5. Il résulte de tout ce qui précède, sans qu’il soit besoin de se prononcer sur les autres moyens de la requête, que les conclusions de Mme A... tendant à l’annulation de la décision du 11 juillet 2022 par laquelle le préfet du Val-de-Marne a rejeté sa demande de regroupement familial au bénéfice de son fils doivent être accueillies.


Sur les conclusions à fin d’injonction et d’astreinte :

6. Eu égard au motif d’annulation retenu, le présent jugement implique seulement que l’administration procède au réexamen de la demande de Mme A... et prenne une nouvelle décision dans un délai qu’il convient de fixer à un mois à compter de la notification de la présente décision.

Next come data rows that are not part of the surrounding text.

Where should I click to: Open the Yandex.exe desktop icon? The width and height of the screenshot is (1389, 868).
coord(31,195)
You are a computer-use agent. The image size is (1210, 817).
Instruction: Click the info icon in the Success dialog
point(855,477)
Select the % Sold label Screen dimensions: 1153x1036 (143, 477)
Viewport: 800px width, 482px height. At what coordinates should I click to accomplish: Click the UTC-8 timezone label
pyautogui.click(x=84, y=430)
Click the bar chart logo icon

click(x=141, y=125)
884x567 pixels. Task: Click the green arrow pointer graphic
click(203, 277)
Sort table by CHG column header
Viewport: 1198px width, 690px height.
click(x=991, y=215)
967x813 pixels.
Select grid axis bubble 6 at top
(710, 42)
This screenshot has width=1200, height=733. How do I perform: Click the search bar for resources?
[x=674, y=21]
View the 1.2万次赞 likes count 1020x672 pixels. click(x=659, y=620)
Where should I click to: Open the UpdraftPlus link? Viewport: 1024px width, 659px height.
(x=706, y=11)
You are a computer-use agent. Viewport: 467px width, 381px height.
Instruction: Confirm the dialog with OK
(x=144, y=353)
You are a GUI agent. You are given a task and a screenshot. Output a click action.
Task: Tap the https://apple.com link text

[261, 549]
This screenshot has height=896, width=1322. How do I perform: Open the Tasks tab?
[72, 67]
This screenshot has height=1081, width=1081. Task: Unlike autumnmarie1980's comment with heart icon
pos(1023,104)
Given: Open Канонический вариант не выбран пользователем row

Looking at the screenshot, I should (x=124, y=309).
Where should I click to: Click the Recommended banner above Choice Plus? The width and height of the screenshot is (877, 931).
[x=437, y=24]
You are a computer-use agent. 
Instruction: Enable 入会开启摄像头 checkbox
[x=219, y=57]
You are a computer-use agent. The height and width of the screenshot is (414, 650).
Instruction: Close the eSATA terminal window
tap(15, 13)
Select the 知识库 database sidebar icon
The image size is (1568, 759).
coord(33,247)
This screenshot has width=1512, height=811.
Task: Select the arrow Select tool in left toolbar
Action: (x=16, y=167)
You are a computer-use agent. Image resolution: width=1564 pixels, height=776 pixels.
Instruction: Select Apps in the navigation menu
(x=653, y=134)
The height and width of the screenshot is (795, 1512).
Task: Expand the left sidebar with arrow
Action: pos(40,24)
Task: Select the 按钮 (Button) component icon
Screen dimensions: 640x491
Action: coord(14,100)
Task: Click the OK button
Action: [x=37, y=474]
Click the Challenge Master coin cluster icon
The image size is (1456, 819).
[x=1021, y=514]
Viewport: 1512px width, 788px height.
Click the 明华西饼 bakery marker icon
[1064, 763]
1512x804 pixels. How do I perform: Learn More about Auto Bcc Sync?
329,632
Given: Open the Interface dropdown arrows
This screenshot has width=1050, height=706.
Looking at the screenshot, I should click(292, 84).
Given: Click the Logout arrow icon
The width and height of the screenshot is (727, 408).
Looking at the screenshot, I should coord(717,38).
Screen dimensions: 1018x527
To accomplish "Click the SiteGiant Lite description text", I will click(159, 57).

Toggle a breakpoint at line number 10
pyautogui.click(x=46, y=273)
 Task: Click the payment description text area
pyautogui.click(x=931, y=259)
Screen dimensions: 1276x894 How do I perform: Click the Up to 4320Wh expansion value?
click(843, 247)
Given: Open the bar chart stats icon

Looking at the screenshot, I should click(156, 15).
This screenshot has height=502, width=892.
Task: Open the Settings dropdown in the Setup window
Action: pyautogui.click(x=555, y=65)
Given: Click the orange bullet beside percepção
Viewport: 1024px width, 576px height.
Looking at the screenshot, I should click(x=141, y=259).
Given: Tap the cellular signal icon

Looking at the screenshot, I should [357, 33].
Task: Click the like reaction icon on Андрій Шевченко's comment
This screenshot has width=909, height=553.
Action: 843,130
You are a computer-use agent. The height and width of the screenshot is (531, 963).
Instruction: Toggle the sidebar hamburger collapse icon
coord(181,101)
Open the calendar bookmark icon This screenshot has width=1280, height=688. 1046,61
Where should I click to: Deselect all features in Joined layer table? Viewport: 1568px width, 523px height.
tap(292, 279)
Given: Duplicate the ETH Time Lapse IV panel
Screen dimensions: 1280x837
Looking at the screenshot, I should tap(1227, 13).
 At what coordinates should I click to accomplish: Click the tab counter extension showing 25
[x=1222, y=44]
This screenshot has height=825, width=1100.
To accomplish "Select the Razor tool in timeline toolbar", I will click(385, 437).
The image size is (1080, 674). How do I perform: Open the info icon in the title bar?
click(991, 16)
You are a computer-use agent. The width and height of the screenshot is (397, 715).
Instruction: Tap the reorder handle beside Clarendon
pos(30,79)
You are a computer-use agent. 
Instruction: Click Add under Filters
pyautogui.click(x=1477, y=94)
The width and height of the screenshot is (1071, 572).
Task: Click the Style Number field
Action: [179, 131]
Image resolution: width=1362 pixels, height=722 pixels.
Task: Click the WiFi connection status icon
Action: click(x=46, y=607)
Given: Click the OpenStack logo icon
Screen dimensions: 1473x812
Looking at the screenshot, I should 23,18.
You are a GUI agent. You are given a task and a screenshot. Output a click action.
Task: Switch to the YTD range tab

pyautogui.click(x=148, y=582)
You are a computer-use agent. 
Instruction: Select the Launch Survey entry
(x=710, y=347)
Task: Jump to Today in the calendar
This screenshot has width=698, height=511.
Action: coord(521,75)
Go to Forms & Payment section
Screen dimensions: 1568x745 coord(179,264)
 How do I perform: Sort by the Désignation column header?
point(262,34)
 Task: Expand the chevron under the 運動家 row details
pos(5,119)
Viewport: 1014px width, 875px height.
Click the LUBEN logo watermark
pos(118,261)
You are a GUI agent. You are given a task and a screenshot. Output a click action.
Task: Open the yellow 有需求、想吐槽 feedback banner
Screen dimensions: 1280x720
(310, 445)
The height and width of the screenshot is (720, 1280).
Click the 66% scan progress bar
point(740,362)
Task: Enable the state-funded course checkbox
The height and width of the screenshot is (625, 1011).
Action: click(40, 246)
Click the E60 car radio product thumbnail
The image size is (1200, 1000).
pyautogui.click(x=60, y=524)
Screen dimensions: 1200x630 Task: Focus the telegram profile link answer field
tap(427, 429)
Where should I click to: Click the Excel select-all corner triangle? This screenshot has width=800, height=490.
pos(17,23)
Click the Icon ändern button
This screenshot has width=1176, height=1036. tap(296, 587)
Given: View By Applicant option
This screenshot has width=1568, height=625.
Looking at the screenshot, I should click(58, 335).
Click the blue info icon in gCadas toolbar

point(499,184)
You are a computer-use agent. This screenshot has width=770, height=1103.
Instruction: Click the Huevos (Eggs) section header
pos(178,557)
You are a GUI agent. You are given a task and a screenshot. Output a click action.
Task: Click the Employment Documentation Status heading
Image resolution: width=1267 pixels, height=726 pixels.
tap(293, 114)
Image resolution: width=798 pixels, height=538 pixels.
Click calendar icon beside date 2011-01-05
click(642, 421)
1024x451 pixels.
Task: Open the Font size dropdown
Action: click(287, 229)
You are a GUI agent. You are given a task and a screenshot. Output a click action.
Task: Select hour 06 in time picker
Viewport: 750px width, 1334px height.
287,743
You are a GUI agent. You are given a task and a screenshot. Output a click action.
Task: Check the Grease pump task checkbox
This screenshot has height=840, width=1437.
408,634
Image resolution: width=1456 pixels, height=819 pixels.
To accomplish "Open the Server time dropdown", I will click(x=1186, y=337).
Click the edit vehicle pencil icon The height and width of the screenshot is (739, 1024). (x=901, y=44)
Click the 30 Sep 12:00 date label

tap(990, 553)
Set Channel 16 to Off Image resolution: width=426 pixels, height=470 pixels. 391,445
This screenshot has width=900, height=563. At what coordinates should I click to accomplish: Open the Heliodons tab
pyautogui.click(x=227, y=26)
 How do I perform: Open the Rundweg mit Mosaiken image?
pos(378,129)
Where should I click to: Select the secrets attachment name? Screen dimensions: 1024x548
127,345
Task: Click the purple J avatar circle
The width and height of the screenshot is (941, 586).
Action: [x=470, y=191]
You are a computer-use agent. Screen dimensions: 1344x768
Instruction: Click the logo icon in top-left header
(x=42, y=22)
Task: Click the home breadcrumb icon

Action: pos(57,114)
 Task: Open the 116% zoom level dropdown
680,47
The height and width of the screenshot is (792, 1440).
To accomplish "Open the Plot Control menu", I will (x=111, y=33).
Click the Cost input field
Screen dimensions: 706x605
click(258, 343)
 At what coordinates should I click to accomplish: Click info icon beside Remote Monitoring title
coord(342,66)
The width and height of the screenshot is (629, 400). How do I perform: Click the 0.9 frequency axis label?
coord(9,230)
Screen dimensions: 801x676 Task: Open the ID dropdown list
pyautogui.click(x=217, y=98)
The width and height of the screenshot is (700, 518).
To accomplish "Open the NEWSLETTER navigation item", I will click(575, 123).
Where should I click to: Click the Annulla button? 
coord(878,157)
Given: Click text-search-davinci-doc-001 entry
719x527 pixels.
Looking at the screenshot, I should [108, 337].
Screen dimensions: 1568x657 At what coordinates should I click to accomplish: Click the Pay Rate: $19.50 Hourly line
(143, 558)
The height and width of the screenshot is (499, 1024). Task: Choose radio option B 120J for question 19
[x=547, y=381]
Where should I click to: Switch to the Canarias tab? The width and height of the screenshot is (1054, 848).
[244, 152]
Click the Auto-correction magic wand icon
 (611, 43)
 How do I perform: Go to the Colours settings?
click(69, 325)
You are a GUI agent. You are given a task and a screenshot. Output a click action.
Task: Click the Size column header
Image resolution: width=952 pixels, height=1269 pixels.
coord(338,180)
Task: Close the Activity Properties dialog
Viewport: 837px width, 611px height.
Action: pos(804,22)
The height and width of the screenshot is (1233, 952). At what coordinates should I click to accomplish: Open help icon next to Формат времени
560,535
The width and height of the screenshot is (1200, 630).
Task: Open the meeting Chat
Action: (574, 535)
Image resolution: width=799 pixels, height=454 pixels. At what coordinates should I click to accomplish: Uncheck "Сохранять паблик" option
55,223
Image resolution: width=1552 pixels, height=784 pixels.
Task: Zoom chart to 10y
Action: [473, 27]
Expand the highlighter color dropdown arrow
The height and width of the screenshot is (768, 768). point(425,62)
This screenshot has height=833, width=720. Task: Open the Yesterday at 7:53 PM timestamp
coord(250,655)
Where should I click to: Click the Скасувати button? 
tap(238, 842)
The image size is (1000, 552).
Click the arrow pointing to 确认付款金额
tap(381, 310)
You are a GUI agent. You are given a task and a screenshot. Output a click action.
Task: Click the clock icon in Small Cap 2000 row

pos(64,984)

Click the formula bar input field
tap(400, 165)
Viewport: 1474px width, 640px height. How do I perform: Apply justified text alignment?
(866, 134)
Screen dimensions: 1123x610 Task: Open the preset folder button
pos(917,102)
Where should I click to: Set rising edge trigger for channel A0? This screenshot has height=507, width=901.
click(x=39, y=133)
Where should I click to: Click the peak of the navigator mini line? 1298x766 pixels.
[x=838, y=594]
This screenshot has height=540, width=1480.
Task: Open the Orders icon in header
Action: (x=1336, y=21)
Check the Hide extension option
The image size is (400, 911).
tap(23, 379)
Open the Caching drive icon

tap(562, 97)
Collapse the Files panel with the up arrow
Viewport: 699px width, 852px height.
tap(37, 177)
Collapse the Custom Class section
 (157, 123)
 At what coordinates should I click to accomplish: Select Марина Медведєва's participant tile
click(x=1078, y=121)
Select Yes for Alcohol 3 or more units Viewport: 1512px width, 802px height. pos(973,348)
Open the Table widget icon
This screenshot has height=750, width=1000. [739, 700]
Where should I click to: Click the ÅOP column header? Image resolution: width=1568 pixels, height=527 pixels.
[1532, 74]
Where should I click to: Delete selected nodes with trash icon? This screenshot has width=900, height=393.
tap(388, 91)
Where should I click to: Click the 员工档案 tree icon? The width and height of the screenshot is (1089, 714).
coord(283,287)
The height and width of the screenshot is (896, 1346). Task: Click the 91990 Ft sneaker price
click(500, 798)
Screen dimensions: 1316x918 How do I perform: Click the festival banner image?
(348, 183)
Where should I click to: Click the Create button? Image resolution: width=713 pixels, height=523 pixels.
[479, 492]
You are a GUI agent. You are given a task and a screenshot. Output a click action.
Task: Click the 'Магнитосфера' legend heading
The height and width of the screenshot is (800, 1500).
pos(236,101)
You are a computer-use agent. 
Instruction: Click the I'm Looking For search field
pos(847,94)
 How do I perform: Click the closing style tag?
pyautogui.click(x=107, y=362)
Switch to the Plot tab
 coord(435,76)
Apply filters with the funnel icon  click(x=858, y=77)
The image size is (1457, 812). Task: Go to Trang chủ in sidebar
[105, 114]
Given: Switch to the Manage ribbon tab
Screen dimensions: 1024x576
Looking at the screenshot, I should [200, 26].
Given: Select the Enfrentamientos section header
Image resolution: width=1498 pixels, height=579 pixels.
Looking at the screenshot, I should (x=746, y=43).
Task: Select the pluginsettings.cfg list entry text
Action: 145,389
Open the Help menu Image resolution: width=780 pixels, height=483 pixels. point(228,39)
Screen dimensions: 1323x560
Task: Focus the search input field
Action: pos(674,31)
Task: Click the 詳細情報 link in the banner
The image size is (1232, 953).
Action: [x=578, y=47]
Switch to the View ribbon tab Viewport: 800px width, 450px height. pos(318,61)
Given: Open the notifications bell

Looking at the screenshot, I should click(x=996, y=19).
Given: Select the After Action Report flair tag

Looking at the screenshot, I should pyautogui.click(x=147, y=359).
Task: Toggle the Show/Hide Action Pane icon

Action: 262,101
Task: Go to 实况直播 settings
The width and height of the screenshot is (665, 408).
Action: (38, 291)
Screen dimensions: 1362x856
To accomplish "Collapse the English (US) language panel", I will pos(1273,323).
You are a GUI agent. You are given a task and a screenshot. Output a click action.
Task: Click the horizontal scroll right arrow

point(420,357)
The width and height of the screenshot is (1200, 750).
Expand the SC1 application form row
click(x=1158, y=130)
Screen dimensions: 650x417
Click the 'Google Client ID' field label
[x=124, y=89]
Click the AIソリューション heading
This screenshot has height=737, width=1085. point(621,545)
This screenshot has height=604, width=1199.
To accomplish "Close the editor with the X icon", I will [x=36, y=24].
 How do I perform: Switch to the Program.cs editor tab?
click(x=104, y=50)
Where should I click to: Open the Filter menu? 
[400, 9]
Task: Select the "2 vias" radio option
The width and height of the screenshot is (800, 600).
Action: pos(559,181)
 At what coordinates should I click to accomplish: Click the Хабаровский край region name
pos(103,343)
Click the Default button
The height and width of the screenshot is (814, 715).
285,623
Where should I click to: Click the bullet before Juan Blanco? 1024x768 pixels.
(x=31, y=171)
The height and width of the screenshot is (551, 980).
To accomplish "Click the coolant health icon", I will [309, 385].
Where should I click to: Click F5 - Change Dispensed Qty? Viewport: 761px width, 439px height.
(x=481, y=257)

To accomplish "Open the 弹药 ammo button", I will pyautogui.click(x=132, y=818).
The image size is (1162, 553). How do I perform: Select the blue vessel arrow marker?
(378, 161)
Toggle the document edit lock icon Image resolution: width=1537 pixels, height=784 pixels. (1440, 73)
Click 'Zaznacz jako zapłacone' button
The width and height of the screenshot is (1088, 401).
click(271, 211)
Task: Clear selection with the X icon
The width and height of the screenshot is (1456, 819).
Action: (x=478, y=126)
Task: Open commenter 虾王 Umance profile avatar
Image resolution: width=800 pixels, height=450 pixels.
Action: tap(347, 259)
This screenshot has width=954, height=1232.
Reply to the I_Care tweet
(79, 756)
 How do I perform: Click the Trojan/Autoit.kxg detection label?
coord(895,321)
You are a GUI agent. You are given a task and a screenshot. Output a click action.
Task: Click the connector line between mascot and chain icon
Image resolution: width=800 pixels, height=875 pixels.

Il n’y a pas lieu d’assortir cette injonction d’une astreinte.


Sur les frais de l’instance :


7. Mme A... a obtenu le bénéfice de l’aide juridictionnelle. Par suite, son avocate peut se prévaloir des dispositions des articles L. 761-1 du code de justice administrative et 37 de la loi du 10 juillet 1991. Il y a lieu, dans les circonstances de l’espèce, et sous réserve que Me Mesurolle, avocate de Mme A..., renonce à percevoir la somme correspondant à la part contributive de l’État, de mettre à la charge de l’État le versement à Me Mesurolle d’une somme de 1 200 euros.




D E C I D E




Article 1er : La décision du 11 juillet 2022 par laquelle le préfet du Val-de-Marne a refusé de faire droit à la demande de regroupement familial présentée par Mme A... au bénéfice de son fils, né en 2001, est annulée.


Article 2 : Il est enjoint au préfet du Val-de-Marne de procéder au réexamen de la demande de Mme A... et de prendre une nouvelle décision dans un délai d’un mois à compter de la notification du présent jugement.


Article 3 : L’État versera une somme de 1 200 euros à Me Mesurolle en application des dispositions de l’article L. 761-1 du code de justice administrative et de l’article 37 de la loi du 10 juillet 1991 relative à l’aide juridique, sous réserve que Me Mesurolle renonce à percevoir la somme correspondant à la part contributive de l’État au titre de l’aide juridictionnelle.


Article 4 : Le surplus des conclusions de la requête est de Mme A... rejeté.



Article 5 : Le présent jugement sera notifié à Mme B... A..., au préfet du Val-de-Marne et à Me Mesurolle.


Copie en sera adressée au ministre de l’intérieur.

Délibéré après l'audience du 18 décembre 2025, à laquelle siégeaient :

Mme Bonneau-Mathelot, présidente,
M. Gauthier-Ameil, premier conseiller,
M. Demas, conseiller.

Rendu public par mise à disposition au greffe le 26 décembre 2025.


Le rapporteur,




F. GAUTHIER-AMEIL

La présidente,




S. BONNEAU-MATHELOT
La greffière,




S. SCHILDER

La République mande et ordonne au préfet du Val-de-Marne en ce qui le concerne ou à tous commissaires de justice à ce requis en ce qui concerne les voies de droit commun, contre les parties privées, de pourvoir à l'exécution de la présente décision.